Look below for the line that has "Task: Expand the user profile chevron menu". Set down the lines from there through the line that has "Task: Open the Strategy dropdown menu", exactly as written.

(Saved entries)

☆ ☆ ☆

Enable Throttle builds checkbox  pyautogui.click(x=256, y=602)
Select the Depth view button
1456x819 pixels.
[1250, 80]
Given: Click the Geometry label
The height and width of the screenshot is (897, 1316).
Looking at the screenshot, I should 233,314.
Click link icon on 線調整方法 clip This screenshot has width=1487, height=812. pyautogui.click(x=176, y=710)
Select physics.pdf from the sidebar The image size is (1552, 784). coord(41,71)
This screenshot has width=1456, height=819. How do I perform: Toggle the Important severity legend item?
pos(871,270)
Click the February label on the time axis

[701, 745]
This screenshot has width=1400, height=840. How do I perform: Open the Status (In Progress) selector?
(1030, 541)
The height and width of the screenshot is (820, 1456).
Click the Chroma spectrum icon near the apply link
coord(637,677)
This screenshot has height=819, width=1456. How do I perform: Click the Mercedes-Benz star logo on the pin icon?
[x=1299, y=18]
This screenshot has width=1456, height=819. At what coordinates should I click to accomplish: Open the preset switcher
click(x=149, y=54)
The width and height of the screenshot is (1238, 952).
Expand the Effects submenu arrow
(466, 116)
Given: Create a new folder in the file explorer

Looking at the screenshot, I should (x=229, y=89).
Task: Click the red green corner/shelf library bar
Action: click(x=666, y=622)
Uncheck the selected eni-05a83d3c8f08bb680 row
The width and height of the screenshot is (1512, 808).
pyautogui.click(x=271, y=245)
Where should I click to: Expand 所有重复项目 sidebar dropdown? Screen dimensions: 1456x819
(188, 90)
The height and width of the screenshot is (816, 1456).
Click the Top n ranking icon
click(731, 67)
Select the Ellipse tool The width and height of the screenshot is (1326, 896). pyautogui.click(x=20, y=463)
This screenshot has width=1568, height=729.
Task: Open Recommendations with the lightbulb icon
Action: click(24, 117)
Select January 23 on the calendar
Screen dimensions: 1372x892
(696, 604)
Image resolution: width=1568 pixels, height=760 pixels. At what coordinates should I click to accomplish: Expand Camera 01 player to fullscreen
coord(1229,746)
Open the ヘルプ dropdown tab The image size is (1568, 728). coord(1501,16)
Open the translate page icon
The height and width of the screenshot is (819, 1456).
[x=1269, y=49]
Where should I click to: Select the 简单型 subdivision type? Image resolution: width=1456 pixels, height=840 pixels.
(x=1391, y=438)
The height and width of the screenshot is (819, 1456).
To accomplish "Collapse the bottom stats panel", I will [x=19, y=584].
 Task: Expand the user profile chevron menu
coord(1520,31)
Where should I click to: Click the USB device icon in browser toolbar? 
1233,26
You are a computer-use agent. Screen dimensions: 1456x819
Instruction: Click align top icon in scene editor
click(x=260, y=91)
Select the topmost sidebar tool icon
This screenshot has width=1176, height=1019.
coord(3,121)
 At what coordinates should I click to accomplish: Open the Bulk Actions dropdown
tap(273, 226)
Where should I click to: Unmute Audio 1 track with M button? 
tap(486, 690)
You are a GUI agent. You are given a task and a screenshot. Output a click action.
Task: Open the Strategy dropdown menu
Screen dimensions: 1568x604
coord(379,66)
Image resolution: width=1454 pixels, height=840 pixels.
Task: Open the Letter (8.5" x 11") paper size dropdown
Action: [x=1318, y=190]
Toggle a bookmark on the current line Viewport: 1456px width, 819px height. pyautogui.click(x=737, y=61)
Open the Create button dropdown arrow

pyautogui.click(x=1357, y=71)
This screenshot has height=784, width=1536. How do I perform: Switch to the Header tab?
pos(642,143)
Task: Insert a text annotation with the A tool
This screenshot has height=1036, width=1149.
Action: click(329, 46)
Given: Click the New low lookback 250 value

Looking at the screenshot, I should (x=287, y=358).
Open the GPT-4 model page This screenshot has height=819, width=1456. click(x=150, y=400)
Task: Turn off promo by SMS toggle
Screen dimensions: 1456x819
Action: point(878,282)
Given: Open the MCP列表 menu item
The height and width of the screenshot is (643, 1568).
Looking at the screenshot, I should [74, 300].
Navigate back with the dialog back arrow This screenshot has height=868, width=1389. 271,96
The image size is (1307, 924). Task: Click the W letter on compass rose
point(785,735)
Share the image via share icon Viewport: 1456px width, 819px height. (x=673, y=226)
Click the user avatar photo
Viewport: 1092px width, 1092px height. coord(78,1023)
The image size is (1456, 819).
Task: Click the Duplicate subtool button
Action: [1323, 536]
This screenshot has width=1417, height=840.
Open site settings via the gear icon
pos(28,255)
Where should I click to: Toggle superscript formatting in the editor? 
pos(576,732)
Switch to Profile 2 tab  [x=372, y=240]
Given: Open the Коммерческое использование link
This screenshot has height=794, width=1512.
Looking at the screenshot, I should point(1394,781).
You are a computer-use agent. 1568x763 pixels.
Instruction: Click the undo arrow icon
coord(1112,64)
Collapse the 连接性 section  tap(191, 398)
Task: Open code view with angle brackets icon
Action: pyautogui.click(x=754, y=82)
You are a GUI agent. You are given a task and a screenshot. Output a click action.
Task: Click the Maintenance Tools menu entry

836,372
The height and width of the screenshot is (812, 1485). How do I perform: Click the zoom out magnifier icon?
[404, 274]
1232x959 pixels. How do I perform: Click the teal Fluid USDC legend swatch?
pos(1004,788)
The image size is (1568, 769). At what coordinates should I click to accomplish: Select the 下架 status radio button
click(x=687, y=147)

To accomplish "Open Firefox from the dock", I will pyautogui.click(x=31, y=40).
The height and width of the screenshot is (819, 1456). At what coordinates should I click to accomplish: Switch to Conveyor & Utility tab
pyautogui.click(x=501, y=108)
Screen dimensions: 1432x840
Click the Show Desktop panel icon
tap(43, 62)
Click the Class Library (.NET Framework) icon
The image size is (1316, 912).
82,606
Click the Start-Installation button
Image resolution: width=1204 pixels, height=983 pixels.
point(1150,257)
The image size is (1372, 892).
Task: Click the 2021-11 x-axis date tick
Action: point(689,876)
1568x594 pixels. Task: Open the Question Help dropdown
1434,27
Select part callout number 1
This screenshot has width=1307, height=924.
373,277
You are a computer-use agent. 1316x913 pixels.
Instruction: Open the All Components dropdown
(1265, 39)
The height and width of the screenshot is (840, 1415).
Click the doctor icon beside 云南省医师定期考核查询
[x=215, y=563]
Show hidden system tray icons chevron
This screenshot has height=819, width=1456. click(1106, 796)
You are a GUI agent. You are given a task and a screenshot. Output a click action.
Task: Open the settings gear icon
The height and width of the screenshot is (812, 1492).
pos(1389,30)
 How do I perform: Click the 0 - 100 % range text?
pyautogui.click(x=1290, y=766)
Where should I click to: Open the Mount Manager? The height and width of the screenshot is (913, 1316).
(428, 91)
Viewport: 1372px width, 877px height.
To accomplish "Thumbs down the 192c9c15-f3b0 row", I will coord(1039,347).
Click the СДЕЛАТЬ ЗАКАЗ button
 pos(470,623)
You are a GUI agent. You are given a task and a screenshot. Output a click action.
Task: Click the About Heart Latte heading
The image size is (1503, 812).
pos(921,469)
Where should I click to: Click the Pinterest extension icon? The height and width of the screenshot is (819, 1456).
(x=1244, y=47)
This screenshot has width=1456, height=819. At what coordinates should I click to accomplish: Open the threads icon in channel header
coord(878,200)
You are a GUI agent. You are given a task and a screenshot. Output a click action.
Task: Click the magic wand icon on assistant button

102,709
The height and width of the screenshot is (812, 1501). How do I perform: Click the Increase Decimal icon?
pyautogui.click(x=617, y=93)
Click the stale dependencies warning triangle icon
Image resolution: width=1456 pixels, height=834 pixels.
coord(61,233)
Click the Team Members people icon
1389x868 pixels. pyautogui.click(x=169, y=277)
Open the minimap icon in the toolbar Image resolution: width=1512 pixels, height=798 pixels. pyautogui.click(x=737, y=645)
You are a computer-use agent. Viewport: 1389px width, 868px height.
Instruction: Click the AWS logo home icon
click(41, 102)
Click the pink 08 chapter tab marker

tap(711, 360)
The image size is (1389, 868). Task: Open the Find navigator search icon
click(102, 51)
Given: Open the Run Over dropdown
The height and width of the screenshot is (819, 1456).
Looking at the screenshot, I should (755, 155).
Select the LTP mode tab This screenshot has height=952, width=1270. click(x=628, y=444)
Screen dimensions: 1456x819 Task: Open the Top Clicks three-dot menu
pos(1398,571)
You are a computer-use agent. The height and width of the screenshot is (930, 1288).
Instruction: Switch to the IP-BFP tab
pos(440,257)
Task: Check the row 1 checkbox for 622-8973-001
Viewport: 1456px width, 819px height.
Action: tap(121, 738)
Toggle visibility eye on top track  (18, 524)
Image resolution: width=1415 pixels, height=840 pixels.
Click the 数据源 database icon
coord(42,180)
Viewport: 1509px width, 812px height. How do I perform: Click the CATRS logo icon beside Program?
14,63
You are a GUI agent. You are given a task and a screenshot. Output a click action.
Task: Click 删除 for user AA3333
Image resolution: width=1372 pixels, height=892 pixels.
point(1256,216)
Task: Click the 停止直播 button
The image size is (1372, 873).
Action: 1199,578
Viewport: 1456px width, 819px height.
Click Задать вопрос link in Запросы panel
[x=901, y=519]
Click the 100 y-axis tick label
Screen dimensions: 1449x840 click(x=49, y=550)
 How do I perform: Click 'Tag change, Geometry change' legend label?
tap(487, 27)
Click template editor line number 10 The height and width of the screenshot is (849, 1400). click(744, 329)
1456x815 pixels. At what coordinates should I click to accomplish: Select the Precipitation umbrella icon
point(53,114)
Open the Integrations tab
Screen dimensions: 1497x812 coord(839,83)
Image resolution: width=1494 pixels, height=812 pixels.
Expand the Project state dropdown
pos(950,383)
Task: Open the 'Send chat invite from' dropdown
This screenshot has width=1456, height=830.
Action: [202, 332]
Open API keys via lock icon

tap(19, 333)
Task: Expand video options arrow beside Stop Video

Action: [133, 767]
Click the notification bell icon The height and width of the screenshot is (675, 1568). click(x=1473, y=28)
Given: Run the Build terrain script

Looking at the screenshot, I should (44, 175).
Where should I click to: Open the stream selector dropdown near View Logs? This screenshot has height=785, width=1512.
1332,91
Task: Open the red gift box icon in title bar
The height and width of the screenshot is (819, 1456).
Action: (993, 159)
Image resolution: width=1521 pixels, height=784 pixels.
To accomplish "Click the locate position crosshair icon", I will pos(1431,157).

☆ ☆ ☆

RESPONSE:
 Task: Expand the user profile chevron menu
coord(1520,31)
Where should I click to: Click the USB device icon in browser toolbar? 
1233,26
You are a computer-use agent. Screen dimensions: 1456x819
Instruction: Click align top icon in scene editor
click(x=260, y=91)
Select the topmost sidebar tool icon
This screenshot has width=1176, height=1019.
coord(3,121)
 At what coordinates should I click to accomplish: Open the Bulk Actions dropdown
tap(273, 226)
Where should I click to: Unmute Audio 1 track with M button? 
tap(486, 690)
You are a GUI agent. You are given a task and a screenshot. Output a click action.
Task: Open the Strategy dropdown menu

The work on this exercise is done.